Git Dojo

About Git

Git is a version control system, initially created by Linus Torvalds in 2005 to facilitate development of the Linux kernel. Since then, it's become nearly omnipresent.

Initialize a new repo

  • git init
    • if you have >= 2.28 (git --version to check) you can change the default branch name
      • pass -b main/--initial-branch=main to initialize the new repo with main as the default branch
      • use git config --global init.defaultBranch main

There's nothing special about main, it's just what most people use. (Some people use trunk.)

Remotes

Remotes are places where your code lives. Most of the time, this will be on github, but it doesn't have to be. Other options include gitlab; you can even host your own git server.

  • git remote -v will show you a list of remotes
  • git remote add <name> <url> will add a remote
    • name is how you identify the remote to git, when you e.g. pull or push
  • git remote set-url <name> <url> will update the url of a remote by name
  • git remote remove <name> will remove a repo by name

Much like most people use main for the default branch, it's conventional to call your primary/default remote origin.

Pulling and Pushing

Individual git repositories (remotes) are discrete and do not, by default, affect one another.

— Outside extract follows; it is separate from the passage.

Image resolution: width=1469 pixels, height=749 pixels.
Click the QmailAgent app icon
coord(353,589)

In order to interact with other instances of your repo, you need to push and pull.

  • git pull <remote> <branch> will "pull" the current state of a given branch on a given remote and merge it into your current branch. Thus, if you wanted to pull the latest changes that have been made to main on origin into the branch you're working on, you could do git pull origin main.
  • git push <remote> [<branch>] will "push" the changes committed in a given branch to the given remote. If you leave out branch it will push the branch you're currently on. Thus, once you've committed your local changes, you could do git push origin to push those changes up to origin. (NB: separate branches are still separate, even on origin. Someone would still have to merge your branch into e.g. main.)

Upstreams and tracking

By default, everything is disconnected and you have to specify remotes and branches manually. You can, however, connect local branches to branches on remote servers.

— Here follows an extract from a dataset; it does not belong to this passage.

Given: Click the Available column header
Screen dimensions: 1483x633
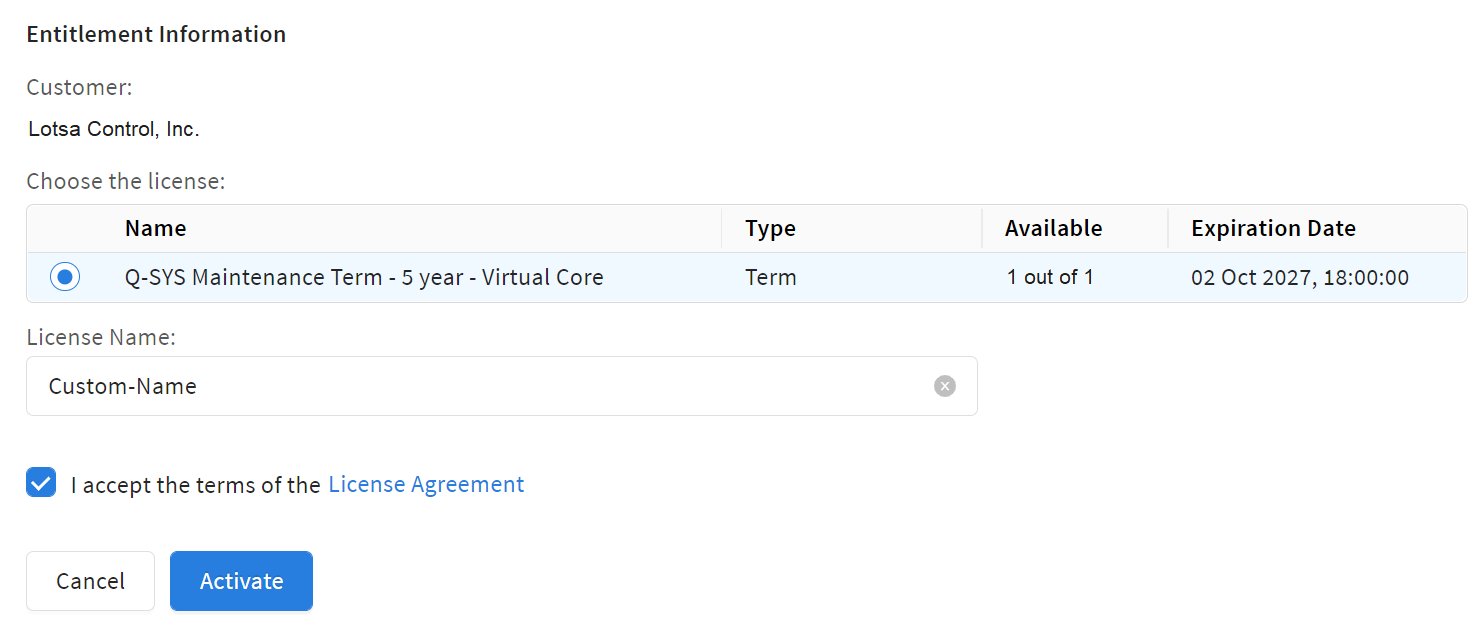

  • git branch --set-upstream-to=<remote>/<upstream-branch> <local-branch> will set <upstream-branch> on <remote> as the upstream branch for <local-branch>. After doing this, you can omit <remote> and <branch> when you pull or push the branch whose upstream you configured.
  • git push -u <remote> <upstream-branch> will push your current branch to <remote> and also create <upstream-branch> on <remote> and configure it as the upstream for your current branch; it's the equivalent of doing git push <remote> immediately followed by git branch --set-upstream-to=<remote>/<local-branch> <local-branch>.

Fetching

git pull, as discussed, does two things in sequence--it gets the latest changes to one branch from the remote and applies them to your current branch. You can, however, just retrieve changes from a remote, without applying them to a local branch.

  • git fetch <remote> gets changes from all branches on <remote>. It's useful for seeing what other work has been done on the remote and potentially interacting with those branches locally, without making any changes on the remote (remember, anything you do locally is separate until you push.)

Some other stuff

  • git push <remote> :<branch> will delete <branch> on <remote>. You probably don't want to do this.
    • git branch -D <branch> will delete <branch> locally. This is marginally more useful.
  • git push <remote> <local-branch>:<remote-branch> will push <local-branch> to <remote> as <remote-branch> (e.g. when you fetch it'll show up as <remote-branch>.) The only situation I've found this to be relevant is with Heroku, which will only trigger a rebuild/redeploy for branches named main, so you have to do e.g. git push heroku my-branch:main.
  • git checkout <remote>/<branch> will change you immediately to be on the version of <branch> that's on <remote> (provided you fetch <remote> first.) Be warned--as the notice you'll see will tell you, this will put you in detached head state so you should git switch -c immediately. git checkout a-remote/a-branch is basically the equivalent of
$ git switch -c a-branch
$ git branch --set-upstream-to a-remote/a-branch
$ git pull a-remote a-branch

It can be useful from time to time, especially if you need to quickly make a local copy of a remote branch (in which case I recommend making the name of the new branch you create something distinct.)

History

Every commit is recorded in the history git keeps, also known as the log.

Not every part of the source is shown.